At most, you need to add to it as the field progresses, but I doubt literary analysis ever turns out to have been wrong.
Sometimes. But more importantly a good literature prof will be highly responsive to ongoing changes in the world around them with respect to the selection of texts, texts themselves will develop new resonances as times change (consider how Richardson’s Pamela; or, Virtue Rewarded might have changed before and after MeToo), and as critics generate new literature of their own, new perspectives have to be considered. These points, it turns out, all circulate around what you said here:
I don’t think works of literature get a lot of updates as time passes
This isn’t really true. At the most basic level of analysis (which isn’t strictly correct, but will do for now), there are never less than two components, and one of them does change as time passes. (1) The words themselves, usually printed on a page without much variation between copies, and (2) the reader of those words. This “reader” is a hugely complicated object, and the text itself doesn’t really exist in any meaningful sense without one (dried ink letters are not “language” as such, but at most a record of information which generates language upon activation by a mind). It is this “reader” (or the huge variety of “readers” who continue to come in and out of existence as time passes) who generates changes that have to be kept up with in the study of literature, but that reader is a vital object of study in the (very roughly speaking) twofold object of literary studies.

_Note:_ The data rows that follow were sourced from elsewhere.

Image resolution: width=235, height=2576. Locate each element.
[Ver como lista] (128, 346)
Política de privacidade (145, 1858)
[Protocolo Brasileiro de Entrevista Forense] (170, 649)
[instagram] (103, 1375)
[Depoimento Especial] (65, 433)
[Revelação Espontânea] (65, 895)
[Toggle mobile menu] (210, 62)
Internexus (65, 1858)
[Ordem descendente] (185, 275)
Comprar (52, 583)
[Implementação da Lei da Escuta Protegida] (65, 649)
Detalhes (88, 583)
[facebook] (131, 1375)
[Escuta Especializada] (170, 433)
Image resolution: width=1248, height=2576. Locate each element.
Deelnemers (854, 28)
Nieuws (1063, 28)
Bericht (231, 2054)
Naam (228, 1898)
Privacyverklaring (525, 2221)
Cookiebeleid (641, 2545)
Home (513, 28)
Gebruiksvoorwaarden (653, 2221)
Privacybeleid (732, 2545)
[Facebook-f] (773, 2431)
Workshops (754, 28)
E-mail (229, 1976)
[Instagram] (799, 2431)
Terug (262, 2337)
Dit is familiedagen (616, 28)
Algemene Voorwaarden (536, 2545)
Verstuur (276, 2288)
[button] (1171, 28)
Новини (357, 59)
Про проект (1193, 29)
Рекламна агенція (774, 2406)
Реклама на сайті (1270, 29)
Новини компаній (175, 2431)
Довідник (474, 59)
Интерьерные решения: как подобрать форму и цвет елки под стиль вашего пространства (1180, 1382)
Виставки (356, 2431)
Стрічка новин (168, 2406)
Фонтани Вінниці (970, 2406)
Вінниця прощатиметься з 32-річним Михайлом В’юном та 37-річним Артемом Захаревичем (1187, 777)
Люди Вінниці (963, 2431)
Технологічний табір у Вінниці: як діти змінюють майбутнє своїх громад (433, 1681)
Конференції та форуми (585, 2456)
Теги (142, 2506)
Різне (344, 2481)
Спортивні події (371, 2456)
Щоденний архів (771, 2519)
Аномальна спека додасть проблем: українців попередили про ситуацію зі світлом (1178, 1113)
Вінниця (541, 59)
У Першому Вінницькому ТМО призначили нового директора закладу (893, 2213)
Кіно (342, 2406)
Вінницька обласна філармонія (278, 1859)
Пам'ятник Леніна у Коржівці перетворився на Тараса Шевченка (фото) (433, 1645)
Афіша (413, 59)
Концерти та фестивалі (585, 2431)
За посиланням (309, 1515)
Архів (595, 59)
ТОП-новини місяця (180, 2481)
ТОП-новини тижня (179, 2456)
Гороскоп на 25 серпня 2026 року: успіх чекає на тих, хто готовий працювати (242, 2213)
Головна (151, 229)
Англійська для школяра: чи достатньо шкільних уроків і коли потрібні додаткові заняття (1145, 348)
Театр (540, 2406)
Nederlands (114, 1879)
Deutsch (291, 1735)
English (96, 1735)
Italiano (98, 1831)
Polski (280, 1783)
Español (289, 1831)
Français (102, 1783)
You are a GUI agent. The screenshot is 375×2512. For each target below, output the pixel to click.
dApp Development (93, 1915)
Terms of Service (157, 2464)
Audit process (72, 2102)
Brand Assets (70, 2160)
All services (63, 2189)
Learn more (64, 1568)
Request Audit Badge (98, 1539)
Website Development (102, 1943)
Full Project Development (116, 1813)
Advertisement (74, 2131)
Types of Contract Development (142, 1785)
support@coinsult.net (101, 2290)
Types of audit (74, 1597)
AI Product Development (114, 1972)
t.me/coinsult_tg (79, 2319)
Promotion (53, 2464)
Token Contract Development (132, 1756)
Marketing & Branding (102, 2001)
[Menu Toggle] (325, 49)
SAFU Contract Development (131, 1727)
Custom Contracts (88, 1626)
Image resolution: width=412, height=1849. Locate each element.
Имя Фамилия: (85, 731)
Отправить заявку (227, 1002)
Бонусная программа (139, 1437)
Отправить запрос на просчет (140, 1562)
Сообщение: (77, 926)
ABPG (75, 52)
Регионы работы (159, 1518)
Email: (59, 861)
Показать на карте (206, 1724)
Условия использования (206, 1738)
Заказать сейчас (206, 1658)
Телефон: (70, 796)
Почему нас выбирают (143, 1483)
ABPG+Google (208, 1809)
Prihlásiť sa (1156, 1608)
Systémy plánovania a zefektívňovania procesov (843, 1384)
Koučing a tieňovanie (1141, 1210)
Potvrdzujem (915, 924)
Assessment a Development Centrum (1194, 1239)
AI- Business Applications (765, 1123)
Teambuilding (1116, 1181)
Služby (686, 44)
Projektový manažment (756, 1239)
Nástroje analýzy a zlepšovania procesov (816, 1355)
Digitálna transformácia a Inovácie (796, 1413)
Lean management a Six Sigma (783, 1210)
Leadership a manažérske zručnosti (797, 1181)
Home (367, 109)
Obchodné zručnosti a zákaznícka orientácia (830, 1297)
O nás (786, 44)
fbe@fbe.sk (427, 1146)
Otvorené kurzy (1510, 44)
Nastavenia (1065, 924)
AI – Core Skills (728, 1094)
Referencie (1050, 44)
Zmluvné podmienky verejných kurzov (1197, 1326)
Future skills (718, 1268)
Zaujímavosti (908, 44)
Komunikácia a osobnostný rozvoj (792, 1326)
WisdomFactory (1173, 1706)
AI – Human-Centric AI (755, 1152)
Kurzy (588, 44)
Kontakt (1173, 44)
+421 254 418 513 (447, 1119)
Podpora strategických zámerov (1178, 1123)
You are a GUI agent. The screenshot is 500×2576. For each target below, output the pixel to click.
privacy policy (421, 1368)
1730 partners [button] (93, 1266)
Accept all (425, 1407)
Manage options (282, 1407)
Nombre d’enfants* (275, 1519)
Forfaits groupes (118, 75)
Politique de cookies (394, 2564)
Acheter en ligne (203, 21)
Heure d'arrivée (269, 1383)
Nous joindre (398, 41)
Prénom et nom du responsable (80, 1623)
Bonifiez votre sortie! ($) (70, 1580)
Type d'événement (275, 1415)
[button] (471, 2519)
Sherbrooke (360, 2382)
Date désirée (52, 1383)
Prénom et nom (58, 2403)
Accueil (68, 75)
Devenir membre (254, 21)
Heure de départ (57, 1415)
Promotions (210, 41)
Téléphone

Even the idea of an unchanging but growing corpus disguises, and yet relies on, this twofold division. The maintenance of such a corpus relies on the maintenance of a tradition of readers entrusted with the assumptions and techniques of interpretation pertinent to the ideals of that tradition. What is often foregrounded here is the maintained tradition, external to individual readers, but it is those individual readers who, collectively, actually do the work of keeping it.
The job of an up-to-date literature course is to attempt to account for such changes over the span of a three month term/semester, and it’s the consequent process of selection and refinement that generates the work which is being suspiciously handed off to a scammy robot in the article.
What’s Kudu exactly? The tech bullshit I’ve been able to find was impenetrable to me.
Do we agree that
When students have questions about course material, they’ll have the option of asking Kudu for help. But unlike ChatGPT and other public large-language models, Kudu will draw information only from the resources Stahuljak has uploaded.
is a straight up lie? That’s not how LLM chatbots work. It’s going to be a kitchen sink LLM with some stupid “you’re a very nice and very smart comp lit professor” prompt engineering, right?
@Amoeba_Girl @blakestacey They have to ask _a_ kudu. Specifically, this kudu.